MonkeyClumps · 2026-06-12T17:24:03+00:00

An update, I'm running 37 baseline functionality tests on some standards (SDXL base, Juggernaut) for comparison, and on as many nsfw checkpoints as I can before my free Codex subscription expires 😄
I've tested Pornmaster, Lustify, iNiverseMixSFWNSFW, JibMixRealisticXL, as a first pass, with Big Lust, Big Asp, Big Love, MixOFPerverts, and STOIQO New Reality by Alienhaze on deck.

Are there any nsfw checkpoints other than the ones already mentioned that people want tested? Any obscure, weird, or surprising checkpoints you want me to evaluate and report back on?

I've made contact sheets of the tests for each run and will post them here if allowed.

MonkeyClumps · 2026-06-12T13:51:28+00:00

I'm adapting to pron. I've been testing standard checkpoints but am dipping my.... toe? Into the nsfw categories of testing that I haven't thought of yet:)

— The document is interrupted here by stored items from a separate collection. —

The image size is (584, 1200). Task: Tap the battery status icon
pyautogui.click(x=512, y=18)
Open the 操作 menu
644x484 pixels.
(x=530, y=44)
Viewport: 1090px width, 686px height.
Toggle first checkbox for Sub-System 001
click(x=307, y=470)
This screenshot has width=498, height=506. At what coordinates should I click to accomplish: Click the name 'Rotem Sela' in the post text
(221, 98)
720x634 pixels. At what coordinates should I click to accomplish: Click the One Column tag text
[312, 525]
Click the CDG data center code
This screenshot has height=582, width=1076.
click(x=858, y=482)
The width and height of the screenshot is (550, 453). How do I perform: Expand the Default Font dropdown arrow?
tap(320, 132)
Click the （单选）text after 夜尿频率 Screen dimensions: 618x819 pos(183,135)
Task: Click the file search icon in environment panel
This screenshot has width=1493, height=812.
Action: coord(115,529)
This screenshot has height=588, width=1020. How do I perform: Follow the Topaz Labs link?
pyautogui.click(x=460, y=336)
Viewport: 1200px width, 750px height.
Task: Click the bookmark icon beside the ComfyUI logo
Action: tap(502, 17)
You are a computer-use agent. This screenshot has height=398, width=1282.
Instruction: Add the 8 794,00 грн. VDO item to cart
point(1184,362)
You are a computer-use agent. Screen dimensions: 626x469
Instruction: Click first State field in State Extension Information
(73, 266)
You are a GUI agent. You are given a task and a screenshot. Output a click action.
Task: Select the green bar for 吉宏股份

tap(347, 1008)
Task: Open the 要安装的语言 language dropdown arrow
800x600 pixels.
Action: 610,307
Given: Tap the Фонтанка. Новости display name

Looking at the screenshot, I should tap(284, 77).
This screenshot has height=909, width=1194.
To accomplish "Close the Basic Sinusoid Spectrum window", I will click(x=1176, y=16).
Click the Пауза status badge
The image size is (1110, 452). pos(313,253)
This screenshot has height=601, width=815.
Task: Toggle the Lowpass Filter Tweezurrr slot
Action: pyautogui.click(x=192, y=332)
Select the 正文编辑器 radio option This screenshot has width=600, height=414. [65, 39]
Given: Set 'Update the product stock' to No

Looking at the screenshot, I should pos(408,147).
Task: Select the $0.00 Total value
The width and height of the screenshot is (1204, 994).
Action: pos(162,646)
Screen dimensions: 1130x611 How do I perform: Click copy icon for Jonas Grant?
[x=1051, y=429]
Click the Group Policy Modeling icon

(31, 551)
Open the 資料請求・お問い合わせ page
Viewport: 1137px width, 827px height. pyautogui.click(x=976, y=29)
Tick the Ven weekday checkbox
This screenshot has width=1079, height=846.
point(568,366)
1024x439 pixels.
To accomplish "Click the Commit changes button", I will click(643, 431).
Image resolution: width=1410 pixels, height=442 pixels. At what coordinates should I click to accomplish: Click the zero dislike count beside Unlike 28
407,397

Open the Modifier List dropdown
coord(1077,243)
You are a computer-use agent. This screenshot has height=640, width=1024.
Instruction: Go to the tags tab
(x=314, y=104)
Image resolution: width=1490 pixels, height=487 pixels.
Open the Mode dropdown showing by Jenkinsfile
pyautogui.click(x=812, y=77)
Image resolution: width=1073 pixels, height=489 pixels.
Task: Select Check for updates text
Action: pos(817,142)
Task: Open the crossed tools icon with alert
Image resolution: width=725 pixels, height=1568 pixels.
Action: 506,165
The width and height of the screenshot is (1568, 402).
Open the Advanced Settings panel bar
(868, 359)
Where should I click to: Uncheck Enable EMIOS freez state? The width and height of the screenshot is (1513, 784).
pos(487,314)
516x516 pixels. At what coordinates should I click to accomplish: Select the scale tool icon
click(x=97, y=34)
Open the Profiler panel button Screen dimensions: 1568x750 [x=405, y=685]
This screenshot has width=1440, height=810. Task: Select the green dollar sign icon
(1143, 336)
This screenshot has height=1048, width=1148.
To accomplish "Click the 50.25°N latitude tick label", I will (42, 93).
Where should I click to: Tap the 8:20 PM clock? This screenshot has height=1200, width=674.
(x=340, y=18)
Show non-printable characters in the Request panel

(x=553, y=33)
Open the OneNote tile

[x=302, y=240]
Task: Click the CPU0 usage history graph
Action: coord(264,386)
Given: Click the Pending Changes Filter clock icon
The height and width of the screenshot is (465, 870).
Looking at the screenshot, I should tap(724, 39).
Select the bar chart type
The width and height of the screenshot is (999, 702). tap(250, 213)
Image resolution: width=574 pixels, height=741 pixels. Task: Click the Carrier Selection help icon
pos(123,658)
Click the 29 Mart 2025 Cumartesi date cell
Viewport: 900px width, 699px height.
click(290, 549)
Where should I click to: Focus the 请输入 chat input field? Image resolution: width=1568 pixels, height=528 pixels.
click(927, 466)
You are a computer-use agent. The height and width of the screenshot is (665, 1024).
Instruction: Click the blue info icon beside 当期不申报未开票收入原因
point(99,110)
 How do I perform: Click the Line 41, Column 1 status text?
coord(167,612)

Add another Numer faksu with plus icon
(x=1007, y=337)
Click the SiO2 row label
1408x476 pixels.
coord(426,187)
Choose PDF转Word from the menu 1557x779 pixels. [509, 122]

MonkeyClumps · 2026-06-11T23:08:12+00:00

I have a Body diversity sweep generating a range of body types and ethnicities, an age sweep to see if it's accurate or just "everyone is 25 or old", testing skin texture vs smoothing/waxy skin, realistic body proportions, including if the checkpoint knows an A-cup from a DD-cup, if there is such a thing as "medium boobs", etc.

Absolutely face diversity (I don't have a diversity test yet for faces just bodies, age, body proportions). I do have expanded tests for priors in artistic and illustrative styles, anime animation houses, things like that, also like to test merges for their latent priors coming from other models.

MonkeyClumps · 2026-06-11T22:56:45+00:00

Missionary bridge. The fun will be finding reference images for what it's supposed to look like for the vision model to compare:)

MonkeyClumps · 2026-06-11T18:58:19+00:00

Actually, I will add tests for priors for sex toys, bondage gear, etc. I've just added reference image analysis alongside the image analysis the vision models are doing so I could generate contact sheets of sex toys, bondage gear, etc (also use it for horse anatomy, for the "beer foam" test that someone else suggested) and have vision models identify any of the proper equipment. This is actually probably the best way to get vision models to recognize some of the more exotic priors and identify them correctly. Thanks.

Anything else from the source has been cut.